1、Flink CDC 1.x 2.x 区别 实现原理
参考链接:1
2、Hudi mor cow 读取流程
3、Spark shuffle 类型及区别
8、Flink 反压处理优化 Flink taskmanager 内存
9、Spark 宽依赖 窄依赖 shuffle
10、Flink 内存管理
Flink是jvm之上的大数据处理引擎,jvm存在java对象存储密度低、full gc时消耗性能,gc存在stw的问题,同时omm时会影响稳定性。同时针对频繁序列化和反序列化问题flink使用堆内堆外内存可以直接在一些场景下操作二进制数据,减少序列化反序列化的消耗。同时基于大数据流式处理的特点,flink定制了自己的一套序列化框架。flink也会基于cpu L1 L2 L3高速缓存的机制以及局部性原理,设计使用缓存友好的数据结构。
flink内存管理和spark的tungsten的内存管理的出发点很相似。
flink使用内存划分为堆内内存和堆外内存。按照用途可以划分为task所用内存,network memory、managed memory、以及framework所用内存,其中task network managed所用内存计入slot内存。framework为taskmanager公用。
堆内内存包含用户代码所用内存、heapstatebackend、框架执行所用内存。
堆外内存是未经jvm虚拟化的内存,直接映射到操作系统的内存地址,堆外内存包含框架执行所用内存,jvm堆外内存、Direct、native等。
Direct memory内存可用于网络传输缓冲。network memory属于direct memory的范畴,flink可以借助于此进行zero copy,从而减少内核态到用户态copy次数,从而进行更高效的io操作。
jvm metaspace存放jvm加载的类的元数据,加载的类越多,需要的空间越大,overhead用于jvm的其他开销,如native memory、code cache、thread stack等。
Managed Memory主要用于RocksDBStateBackend和批处理算子,也属于native memory的范畴,其中rocksdbstatebackend对应rocksdb,rocksdb基于lsm数据结构实现,每个state对应一个列族,占有独立的writebuffer,rocksdb占用native内存大小为 blockCahe + writebufferNum * writeBuffer + index ,同时堆外内存是进程之间共享的,jvm虚拟化大量heap内存耗时较久,使用堆外内存的话可以有效的避免该环节。

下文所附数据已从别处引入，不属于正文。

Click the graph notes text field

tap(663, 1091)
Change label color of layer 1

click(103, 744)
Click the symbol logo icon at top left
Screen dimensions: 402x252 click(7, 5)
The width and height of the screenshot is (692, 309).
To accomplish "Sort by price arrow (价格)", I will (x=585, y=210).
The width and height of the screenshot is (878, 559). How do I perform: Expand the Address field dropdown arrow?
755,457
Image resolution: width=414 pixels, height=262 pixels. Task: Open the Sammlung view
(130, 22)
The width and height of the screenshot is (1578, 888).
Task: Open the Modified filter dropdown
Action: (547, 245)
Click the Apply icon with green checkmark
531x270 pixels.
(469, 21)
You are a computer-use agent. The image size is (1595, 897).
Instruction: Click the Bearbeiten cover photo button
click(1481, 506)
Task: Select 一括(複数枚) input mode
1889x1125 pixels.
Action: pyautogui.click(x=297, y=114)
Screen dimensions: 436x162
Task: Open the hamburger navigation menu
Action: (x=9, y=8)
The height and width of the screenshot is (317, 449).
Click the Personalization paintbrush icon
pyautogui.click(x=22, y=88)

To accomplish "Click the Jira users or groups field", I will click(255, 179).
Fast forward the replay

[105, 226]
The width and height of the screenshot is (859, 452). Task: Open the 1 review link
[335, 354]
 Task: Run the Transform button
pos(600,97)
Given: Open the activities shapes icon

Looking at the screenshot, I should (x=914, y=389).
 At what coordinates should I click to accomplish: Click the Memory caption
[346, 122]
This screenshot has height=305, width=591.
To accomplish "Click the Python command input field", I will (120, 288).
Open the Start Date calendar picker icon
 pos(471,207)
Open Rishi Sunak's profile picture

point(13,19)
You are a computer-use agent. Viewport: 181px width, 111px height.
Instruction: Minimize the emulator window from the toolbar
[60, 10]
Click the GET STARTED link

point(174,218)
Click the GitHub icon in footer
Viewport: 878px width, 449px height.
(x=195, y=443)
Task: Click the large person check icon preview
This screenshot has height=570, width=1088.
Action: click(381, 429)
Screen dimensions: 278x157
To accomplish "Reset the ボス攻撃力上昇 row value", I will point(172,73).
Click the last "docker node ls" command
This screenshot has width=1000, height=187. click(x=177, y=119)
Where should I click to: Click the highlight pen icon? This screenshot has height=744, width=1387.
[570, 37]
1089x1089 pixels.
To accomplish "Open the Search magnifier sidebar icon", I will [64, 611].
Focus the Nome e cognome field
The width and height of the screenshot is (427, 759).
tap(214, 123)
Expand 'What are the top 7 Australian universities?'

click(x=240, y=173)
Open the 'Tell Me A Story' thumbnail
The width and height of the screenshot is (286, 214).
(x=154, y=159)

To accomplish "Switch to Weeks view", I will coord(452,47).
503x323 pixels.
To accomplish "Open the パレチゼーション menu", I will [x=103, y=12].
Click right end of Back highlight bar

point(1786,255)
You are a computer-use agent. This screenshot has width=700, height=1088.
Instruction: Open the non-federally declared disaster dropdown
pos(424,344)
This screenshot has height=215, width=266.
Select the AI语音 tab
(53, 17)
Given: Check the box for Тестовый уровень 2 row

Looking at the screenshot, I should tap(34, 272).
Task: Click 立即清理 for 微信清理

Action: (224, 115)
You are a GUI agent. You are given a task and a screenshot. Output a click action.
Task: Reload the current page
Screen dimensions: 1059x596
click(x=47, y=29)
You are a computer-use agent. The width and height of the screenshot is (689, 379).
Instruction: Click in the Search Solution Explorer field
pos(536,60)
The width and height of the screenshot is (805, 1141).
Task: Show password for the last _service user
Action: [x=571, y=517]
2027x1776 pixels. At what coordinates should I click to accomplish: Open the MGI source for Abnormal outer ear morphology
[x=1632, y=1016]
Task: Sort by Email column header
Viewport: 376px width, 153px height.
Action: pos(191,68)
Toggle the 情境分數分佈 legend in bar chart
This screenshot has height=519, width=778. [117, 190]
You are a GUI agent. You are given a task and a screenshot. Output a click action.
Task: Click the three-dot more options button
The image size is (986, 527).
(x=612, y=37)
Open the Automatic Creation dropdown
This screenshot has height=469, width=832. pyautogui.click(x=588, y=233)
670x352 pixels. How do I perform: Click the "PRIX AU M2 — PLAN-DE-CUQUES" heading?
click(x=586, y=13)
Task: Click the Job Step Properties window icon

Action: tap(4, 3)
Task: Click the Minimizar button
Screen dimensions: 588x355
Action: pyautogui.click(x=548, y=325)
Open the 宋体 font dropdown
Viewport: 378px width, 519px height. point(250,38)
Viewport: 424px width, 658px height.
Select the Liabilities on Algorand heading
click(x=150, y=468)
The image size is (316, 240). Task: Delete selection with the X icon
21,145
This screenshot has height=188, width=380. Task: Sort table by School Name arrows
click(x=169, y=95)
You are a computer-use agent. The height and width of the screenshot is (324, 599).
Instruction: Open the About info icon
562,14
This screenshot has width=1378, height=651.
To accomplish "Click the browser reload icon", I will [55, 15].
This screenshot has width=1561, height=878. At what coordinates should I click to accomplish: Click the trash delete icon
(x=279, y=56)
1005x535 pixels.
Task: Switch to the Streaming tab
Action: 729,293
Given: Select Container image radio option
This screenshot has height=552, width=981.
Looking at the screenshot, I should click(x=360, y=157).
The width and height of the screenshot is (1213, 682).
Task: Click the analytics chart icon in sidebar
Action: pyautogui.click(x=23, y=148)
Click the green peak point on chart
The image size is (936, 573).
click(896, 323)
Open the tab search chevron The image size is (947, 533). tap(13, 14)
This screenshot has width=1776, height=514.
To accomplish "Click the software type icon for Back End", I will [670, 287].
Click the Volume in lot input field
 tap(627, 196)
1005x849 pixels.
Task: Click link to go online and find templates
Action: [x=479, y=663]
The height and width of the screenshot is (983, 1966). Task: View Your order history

但堆外内存也有一定的弊端,即监控调试使用相对复杂,对于生命周期较短的segment使用堆内内存开销更低,flink在一些情况下,直接操作二进制数据,避免一些反序列化带来的开销。如果需要处理的数据超出了内存限制,则会将部分数据存储到硬盘上。
内存管理
类似于OS中的page机制,flink模拟了操作系统的机制,通过page来管理内存,flink对应page的数据结构为dataview和MemorySegment,memorysegment是flink内存分配的最小单位,默认32kb,其可以在堆上也可以在堆外,flink通过MemorySegment的数据结构来访问堆内堆外内存,借助于flink序列化机制(序列化机制会在下一小节讲解),memorysegment提供了对二进制数据的读取和写入的方法,flink使用datainputview和dataoutputview进行memorysegment的二进制的读取和写入,flink可以通过HeapMemorySegment 管理堆内内存,通过HybridMemorySegment来管理堆内和堆外内存,MemorySegment管理jvm堆内存时,其定义一个字节数组的引用指向内存端,基于该内部字节数组的引用进行操作的HeapMemorySegment。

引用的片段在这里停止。